Natural gas releases about half of the carbon dioxide from coal when burned for electricity, according to the United States Energy Information Administration, and does not include any other pollution that comes with coal, such as mercury contamination.

But the biggest component of natural gas is methane, a greenhouse gas that is 25 times more potent in warming the Earth than carbon dioxide, according to the Environmental Protection Agency. Methane leaks during gas extraction or transport can make the final carbon footprint of the fuel more significant.

Dominion wants SC solar users to pay more.  Opponents say the plan is to 'kill the industry'.

Southern Environmental Law Center attorney Gudrun Thompson said the revised plan is a big improvement, but reliance on gas makes the scenario more “mixed”. She said this could become less economically viable if stricter rules to combat climate change come into play at the federal level.

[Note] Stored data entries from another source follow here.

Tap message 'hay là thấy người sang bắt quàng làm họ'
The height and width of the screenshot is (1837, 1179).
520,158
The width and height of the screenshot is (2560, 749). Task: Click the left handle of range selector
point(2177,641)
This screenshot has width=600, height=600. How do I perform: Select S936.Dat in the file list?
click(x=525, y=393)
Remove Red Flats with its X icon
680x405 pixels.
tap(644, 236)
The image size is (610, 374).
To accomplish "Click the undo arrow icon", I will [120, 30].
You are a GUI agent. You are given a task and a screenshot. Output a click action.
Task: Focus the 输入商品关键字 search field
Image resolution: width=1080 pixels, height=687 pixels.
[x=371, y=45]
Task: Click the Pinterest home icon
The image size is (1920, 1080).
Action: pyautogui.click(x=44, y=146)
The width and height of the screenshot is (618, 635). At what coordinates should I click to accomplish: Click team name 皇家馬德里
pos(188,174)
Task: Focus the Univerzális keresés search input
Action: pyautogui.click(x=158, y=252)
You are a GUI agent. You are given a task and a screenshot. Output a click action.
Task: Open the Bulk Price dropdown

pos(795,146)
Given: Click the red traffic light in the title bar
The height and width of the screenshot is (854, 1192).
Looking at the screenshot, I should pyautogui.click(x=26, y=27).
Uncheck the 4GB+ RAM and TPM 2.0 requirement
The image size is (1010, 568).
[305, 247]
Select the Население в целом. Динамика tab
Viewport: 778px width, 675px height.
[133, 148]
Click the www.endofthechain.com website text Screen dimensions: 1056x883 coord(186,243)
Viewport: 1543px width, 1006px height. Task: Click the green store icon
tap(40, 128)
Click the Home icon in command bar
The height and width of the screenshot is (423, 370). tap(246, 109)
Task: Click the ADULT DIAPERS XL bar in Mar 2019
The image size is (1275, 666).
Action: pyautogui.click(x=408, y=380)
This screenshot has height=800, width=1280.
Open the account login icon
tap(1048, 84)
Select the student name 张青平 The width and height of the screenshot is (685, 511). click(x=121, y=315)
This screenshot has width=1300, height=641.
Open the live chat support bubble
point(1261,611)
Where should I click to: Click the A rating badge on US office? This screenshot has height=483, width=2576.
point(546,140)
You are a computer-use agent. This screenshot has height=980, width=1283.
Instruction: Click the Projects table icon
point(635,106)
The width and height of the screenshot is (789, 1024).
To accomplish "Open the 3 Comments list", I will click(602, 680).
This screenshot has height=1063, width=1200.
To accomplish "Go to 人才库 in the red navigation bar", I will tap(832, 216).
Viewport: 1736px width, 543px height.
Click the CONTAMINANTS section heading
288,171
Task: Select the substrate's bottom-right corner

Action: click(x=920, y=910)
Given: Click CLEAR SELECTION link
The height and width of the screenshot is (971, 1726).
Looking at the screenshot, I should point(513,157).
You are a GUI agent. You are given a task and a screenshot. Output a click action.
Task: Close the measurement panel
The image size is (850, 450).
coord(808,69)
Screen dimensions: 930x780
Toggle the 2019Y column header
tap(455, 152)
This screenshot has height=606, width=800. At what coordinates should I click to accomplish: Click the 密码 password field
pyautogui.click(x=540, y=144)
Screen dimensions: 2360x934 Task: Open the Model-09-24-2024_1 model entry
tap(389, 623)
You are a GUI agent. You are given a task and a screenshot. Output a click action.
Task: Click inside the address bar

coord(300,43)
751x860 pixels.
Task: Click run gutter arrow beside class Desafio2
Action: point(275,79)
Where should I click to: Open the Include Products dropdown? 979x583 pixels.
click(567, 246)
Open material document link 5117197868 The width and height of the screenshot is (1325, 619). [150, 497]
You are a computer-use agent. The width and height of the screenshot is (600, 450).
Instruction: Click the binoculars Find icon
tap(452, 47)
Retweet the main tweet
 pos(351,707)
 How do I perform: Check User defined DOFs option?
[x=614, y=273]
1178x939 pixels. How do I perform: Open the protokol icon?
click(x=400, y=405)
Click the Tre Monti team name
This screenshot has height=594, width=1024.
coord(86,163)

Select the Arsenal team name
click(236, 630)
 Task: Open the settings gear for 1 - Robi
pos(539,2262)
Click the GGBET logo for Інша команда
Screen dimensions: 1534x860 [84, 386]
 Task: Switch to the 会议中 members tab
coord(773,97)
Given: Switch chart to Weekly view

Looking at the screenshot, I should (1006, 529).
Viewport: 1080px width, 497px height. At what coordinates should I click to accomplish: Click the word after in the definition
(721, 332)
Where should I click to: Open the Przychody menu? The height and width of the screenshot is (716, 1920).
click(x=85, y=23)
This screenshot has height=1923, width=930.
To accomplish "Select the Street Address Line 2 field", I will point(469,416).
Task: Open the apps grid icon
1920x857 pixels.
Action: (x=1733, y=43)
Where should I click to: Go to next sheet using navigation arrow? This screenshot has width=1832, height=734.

Dominion was forced to redo its proposal at the end of last year, after the concessionaire’s regulating PSC said some of the basic assumptions of the job were wrong. The commission was given much more power to review the dealerships’ plans in a 2019 state law. Dominion was the first utility company to present a plan after this change.

“This is a radical change from a few years ago, when stakeholders like us were commenting and basically nothing would happen,” said Thompson, who is representing the Coastal Conservation League and the Southern Alliance for Clean Energy in the process.

Dominion’s updated plan still looked at his old favorite path, which would have kept coal online for longer. But, using different basic assumptions, including the possibility for the government to start taxing carbon emissions, the general math has changed.

The company still plans to study in more detail how it will retire its coal units, said Fischer.